(Dataset excerpts)
Start of Block
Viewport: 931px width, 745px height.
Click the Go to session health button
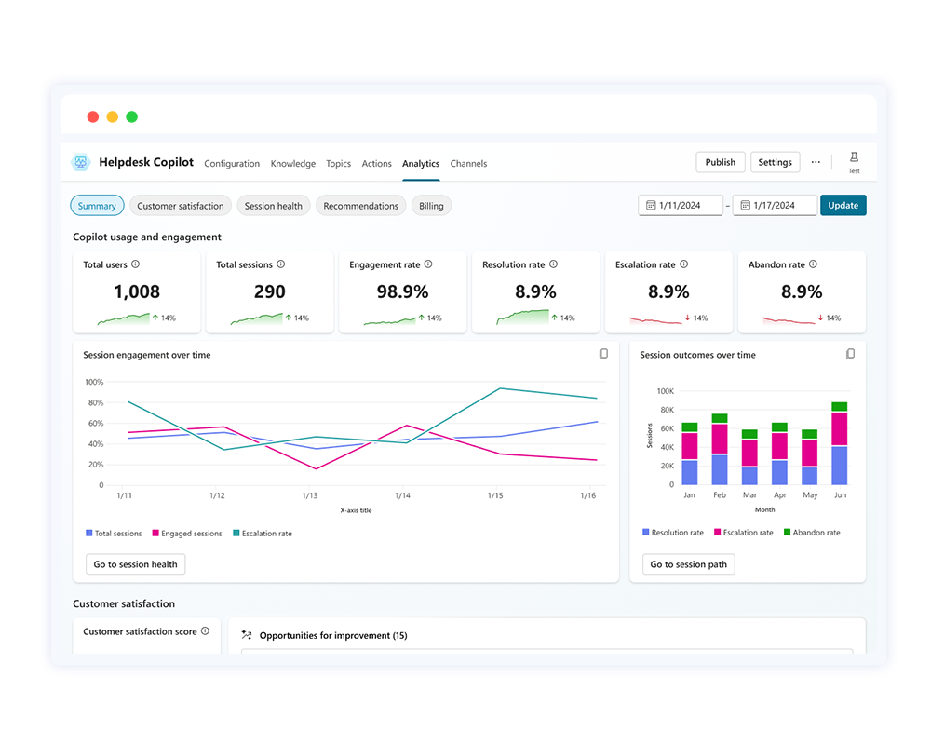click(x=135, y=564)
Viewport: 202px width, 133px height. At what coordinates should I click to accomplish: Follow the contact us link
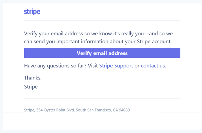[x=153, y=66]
End of Block
Start of Block
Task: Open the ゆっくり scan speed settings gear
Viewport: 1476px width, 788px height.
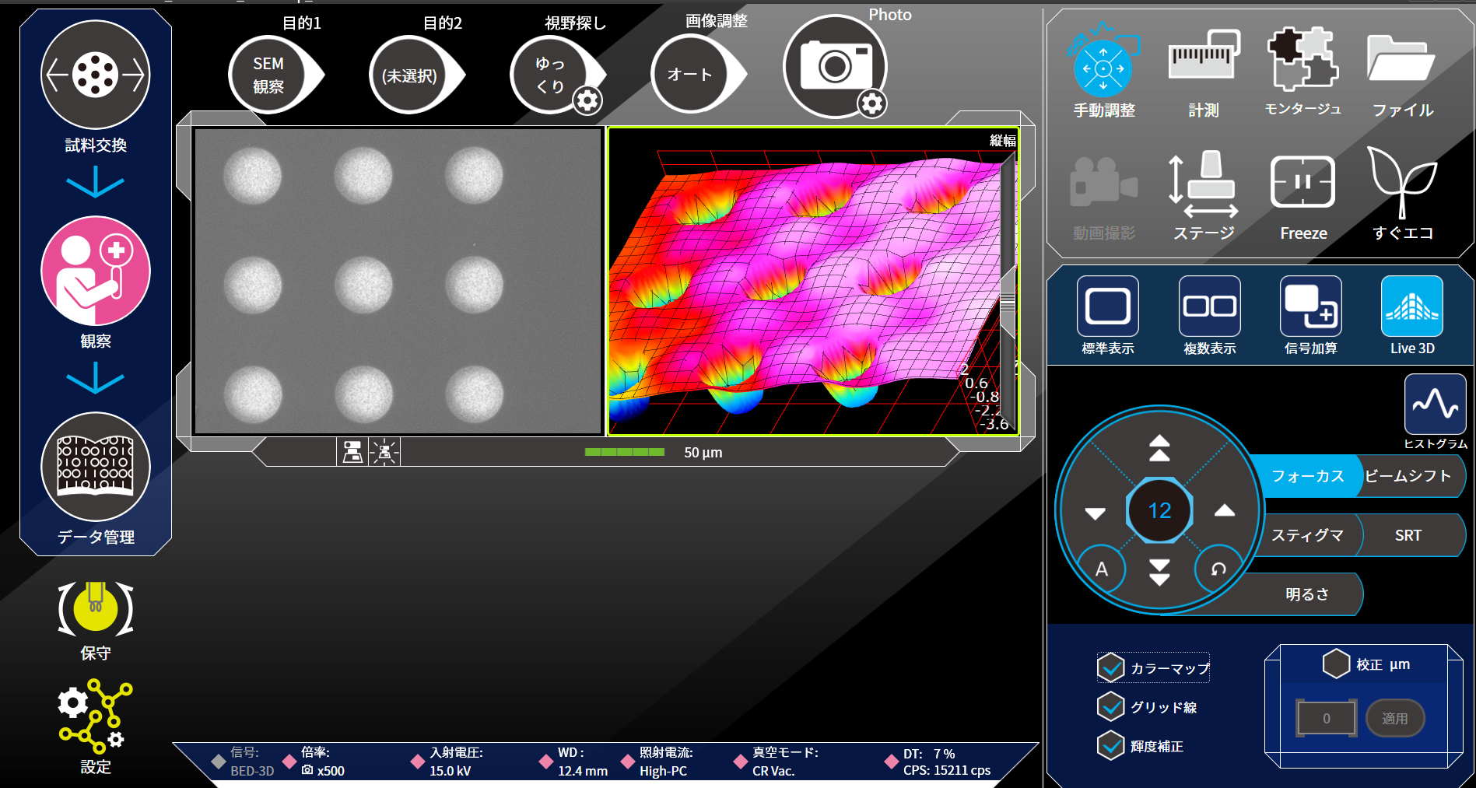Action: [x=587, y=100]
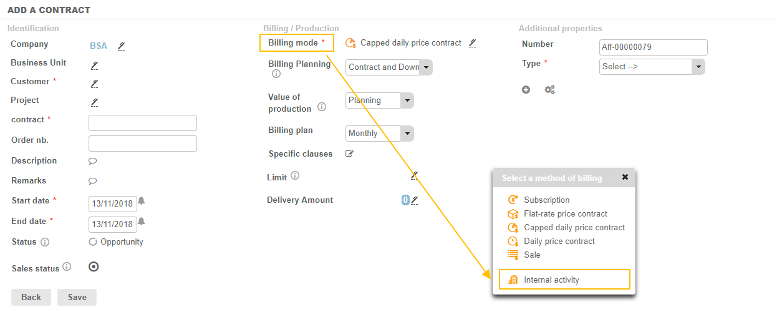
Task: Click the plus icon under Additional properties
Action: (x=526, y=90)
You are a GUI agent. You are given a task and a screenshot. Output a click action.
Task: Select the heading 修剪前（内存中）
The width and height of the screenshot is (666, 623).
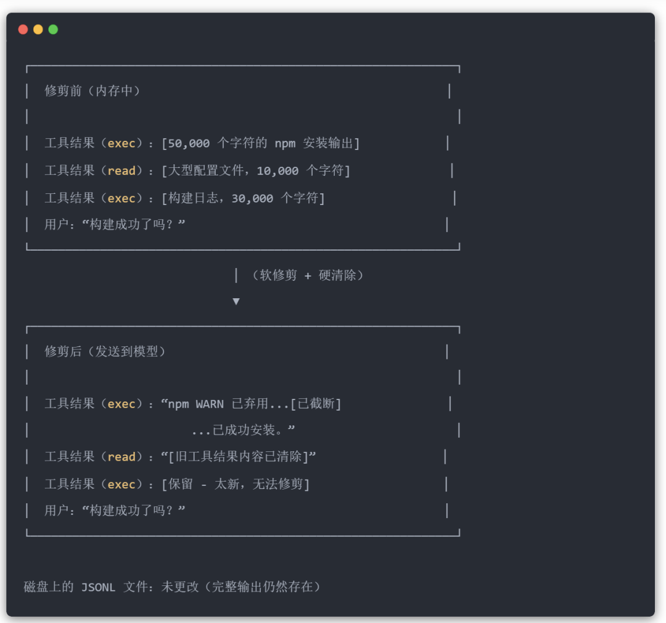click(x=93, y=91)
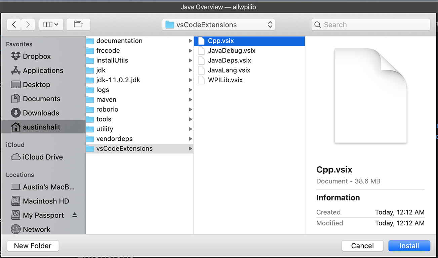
End of Block
- **What to work on**: Without the pictures, give again exactly the lines above starting at the line containing "Task: Open the ゆっくり scan speed settings gear" and ending at the line containing "You are a GUI".

- **Exercise response**:
Task: Open the ゆっくり scan speed settings gear
Viewport: 1476px width, 788px height.
Action: [x=587, y=100]
Task: Click the plus icon under Additional properties
Action: (x=526, y=90)
You are a GUI agent. You are given a task and a screenshot. Output a click action.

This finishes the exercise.